Sprecher: Das Leben gleicht dem Sommertag,
ist Licht und Schatten reich,
und nun auch dieses Lebensjahr
mit windesschnell verstreicht.
O wie schnell flieht doch die Zeit
Die der Herr hier uns beut.

Nun ist auch das Jahr 2001 zum Ende gekommen. Überall hört man dies und viele ziehen Bilanz ihrer Arbeit. So sind auch wir Kinder Gottes in dieser Stunde verpflichtet dem Höchsten gegenüberzutreten und Rechenschaft abzulegen.
So saß auch ein Diener Gottes am Abend des letzten Tages des Jahres und zog Bilanz seiner getaner Arbeit.

Diener Gottes: Ja viele Besucher gab’s in diesem Jahr. Viele kamen mit Problemen, mit Ängsten und Schwierigkeiten und ich konnte ihnen den Weg zum inneren Frieden weisen. Unsere Gemeinde ist gewachsen, darüber ist mein Herz voll Freude. Meine Arbeit war mir viel Wert. Unter den Brüdern herrschte Einigkeit, meine Predigten und Ermahnungen waren sichtlich zum Nutzen, und die Zahl der Zuhörer wuchs immer fort. Ich tat alles, um zum geistlichen Wachstum, derer die Herr in meine Fürsorge gegeben hat, beizutragen und mitzuwirken.

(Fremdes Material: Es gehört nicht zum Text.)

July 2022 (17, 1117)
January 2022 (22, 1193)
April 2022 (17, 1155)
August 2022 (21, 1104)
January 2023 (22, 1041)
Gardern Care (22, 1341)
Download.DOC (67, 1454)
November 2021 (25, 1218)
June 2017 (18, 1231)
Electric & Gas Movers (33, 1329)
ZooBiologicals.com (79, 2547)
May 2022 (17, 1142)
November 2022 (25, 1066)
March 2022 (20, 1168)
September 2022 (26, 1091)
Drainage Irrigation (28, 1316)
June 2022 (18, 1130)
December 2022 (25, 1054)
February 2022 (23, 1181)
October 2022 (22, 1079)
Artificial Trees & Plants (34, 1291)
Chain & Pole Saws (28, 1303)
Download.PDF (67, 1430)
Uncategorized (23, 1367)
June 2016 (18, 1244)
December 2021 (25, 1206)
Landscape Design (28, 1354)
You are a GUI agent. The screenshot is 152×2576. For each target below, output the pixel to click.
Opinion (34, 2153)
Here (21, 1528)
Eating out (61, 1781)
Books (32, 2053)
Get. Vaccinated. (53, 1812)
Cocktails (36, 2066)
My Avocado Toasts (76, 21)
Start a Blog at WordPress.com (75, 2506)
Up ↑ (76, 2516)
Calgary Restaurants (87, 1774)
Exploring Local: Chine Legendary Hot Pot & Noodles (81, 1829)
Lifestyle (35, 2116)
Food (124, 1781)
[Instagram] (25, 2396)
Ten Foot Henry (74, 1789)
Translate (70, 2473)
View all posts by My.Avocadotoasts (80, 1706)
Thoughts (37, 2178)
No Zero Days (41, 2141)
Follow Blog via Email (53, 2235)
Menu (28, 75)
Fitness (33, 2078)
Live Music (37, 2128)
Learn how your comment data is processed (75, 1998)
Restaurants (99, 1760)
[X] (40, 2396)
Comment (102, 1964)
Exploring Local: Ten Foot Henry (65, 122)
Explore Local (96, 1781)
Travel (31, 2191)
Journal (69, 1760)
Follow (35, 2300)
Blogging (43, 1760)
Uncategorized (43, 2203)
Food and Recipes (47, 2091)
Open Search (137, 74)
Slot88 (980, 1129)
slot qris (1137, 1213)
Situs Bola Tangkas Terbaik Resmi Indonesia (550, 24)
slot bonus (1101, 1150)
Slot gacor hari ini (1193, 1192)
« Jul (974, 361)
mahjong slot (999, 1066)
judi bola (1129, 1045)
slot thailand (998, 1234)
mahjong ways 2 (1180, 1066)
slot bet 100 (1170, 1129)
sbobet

Sprecher: Als er an diesem Silvesterabend so saß und nachdachte, da ging plötzlich die Tür lautlos auf und zwei fremde Männer kamen herein. Was ihn sehr verwunderte, waren die vielen chemischen Vorrichtungen, Geräte und Maße in den Händen des zweiten Mannes. Sie kamen auf ihn zu und sprachen ihn an:

Laborant: Sind Sie ein Diener Gottes?

Diener Gottes: Ja.

Laborant: Haben Sie denn Eifer zu diesem Dienst?

Diener Gottes: Eifer verspürte ich soviel, dass es mir sogar sehr angenehm ist, diese Frage zu hören.

Doktor: Gut, mein Laborant analysiert sofort ihren Eifers mit einer Waage der Gerechtigkeit, und das Gewicht schreibt er ins Buch. Lesen Sie es bitte vor.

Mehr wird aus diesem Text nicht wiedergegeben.